He stared at me a little longer, then bent over and picked his newspaper up off the floor. “Leave me alone, Dolores,” he says in his best sulky poor-old-me voice. “I want to finish this article.”
I felt like tearin the damned paper out of his hands and throwin it in his face, but there would have been a blood-flowin tussle for sure if I had, and I didn’t want the kids—especially not Selena —comin in on somethin like that. So I just reached out and pulled down the top of it, gentle, with my thumb.
“First you’re gonna promise me you’ll leave Selena alone,” I said, “so we can put this shit-miserable business behind us. You promise me you ain’t gonna touch her that way ever again in your life. ”
“Dolores, you ain’t—” he starts.
“Promise, Joe, or I’ll make your life hell.”
“You think that scares me?” he shouts. “You’ve made my life hell for the last fifteen years, you bitch—your ugly face can’t hold a candle to your ugly disposition! If you don’t like the way I am, blame yourself!”
“You don’t know what hell is,” I said, “but if you don’t promise to leave her alone, I’ll see you find out.”
“All right!” he yells. “All right, I promise! There! Done! Are you satisfied?”
“Yes,” I says, although I wasn’t. He wasn’t ever gonna be able to satisfy me again. It wouldn’t have mattered if he’d worked the miracle of the loaves and fishes. I meant to get the kids out of that house or see him dead before the turn of the year. Which way it went didn’t make much difference to me, but I didn’t want him to know somethin was comin his way until it was too late for him to do anythin about it.
“Good,” he says. “Then we’re all done and buttoned up, ain’t we, Dolores?” But he was lookin at me with a funny little gleam in his eyes that I didn’t much like. “You think you’re pretty smart, don’t you?”
“I dunno,” I says. “I used to think I had a fair amount of intelligence, but look who I ended up keepin house with.”
“Oh, come on,” he says, still lookin at me in that funny half-wise way. “You think you’re such hot shit you prob’ly look over your shoulder to make sure your ass ain’t smokin before you wipe yourself.

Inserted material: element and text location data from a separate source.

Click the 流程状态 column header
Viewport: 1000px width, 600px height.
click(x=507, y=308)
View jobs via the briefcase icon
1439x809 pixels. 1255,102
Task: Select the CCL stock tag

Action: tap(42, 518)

But you don’t know everything.”
“What do you mean by that?”
“You
figure it out,” he says, and shakes his paper out like some rich guy who wants to make sure the stock market didn’t use him too bad that day. “It shouldn’t be no trouble for a smartypants like you.”

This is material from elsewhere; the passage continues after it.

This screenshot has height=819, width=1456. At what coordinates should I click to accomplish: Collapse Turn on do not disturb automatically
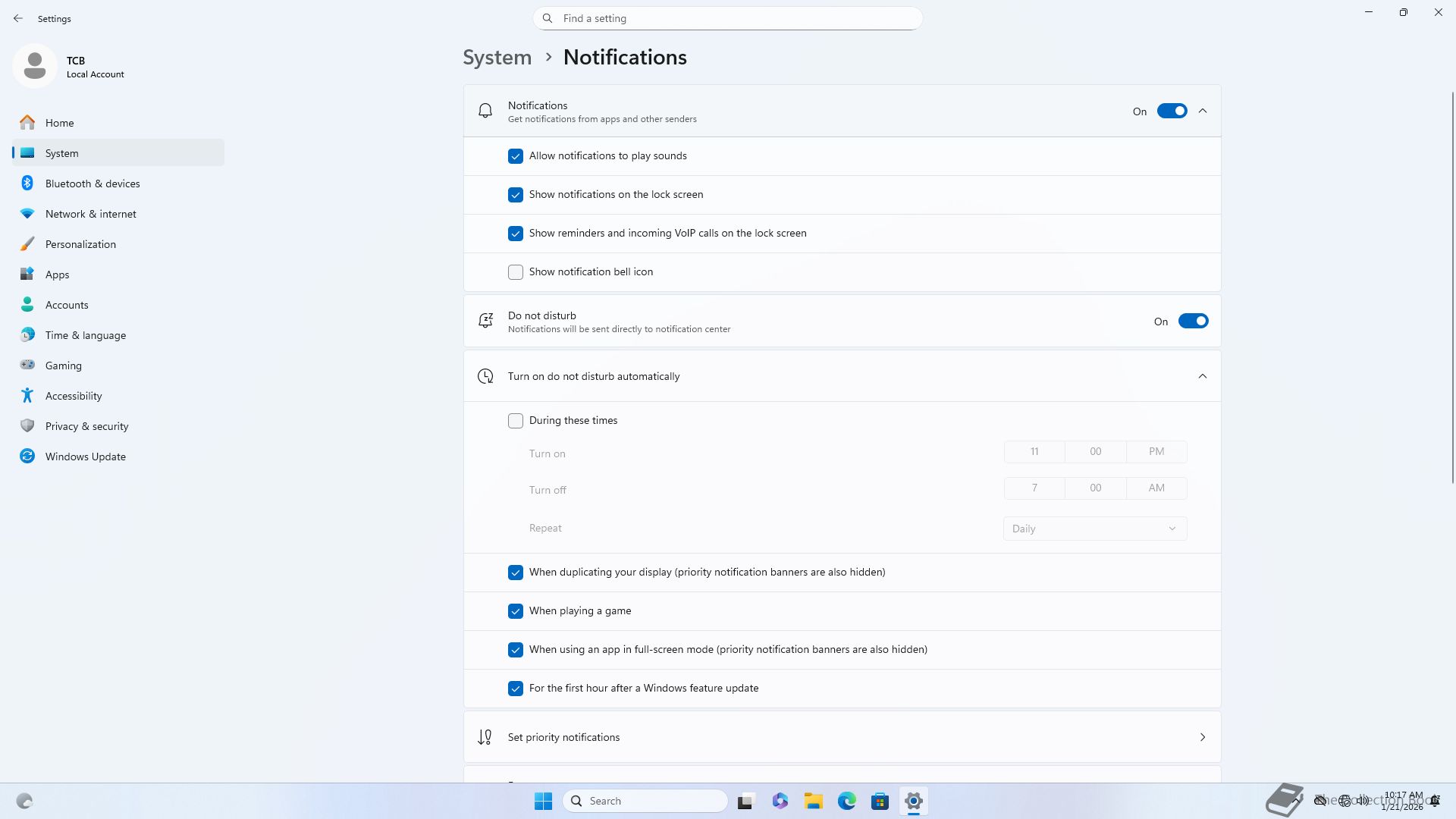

I didn’t like it, but I let it go. Partly it was because I didn’t want to spend any more time knockin a stick against a hornet’s nest than I had to, but that wasn’t all of it. I
did
think I was smart, smarter’n him, anyway, and that was the rest of it. I figured if he tried to get his own back on me, I’d see what he was up to about five minutes after he got started. It was pride, in other words, pride pure n simple, and the idea that he’d
already
got started never crossed my mind.
When the kids came back from the store, I sent the boys into the house and walked around to the back with Selena. There’s a big tangle of blackberry bushes there, mostly bare by that time of the year. A little breeze had come up, and it made them rattle. It was a lonesome sound. A little creepy, too. There’s a big white stone stickin out of the ground there, and we sat down on it. A half-moon had risen over East Head, and when she took my hands, her fingers were just as cold as that half-moon looked.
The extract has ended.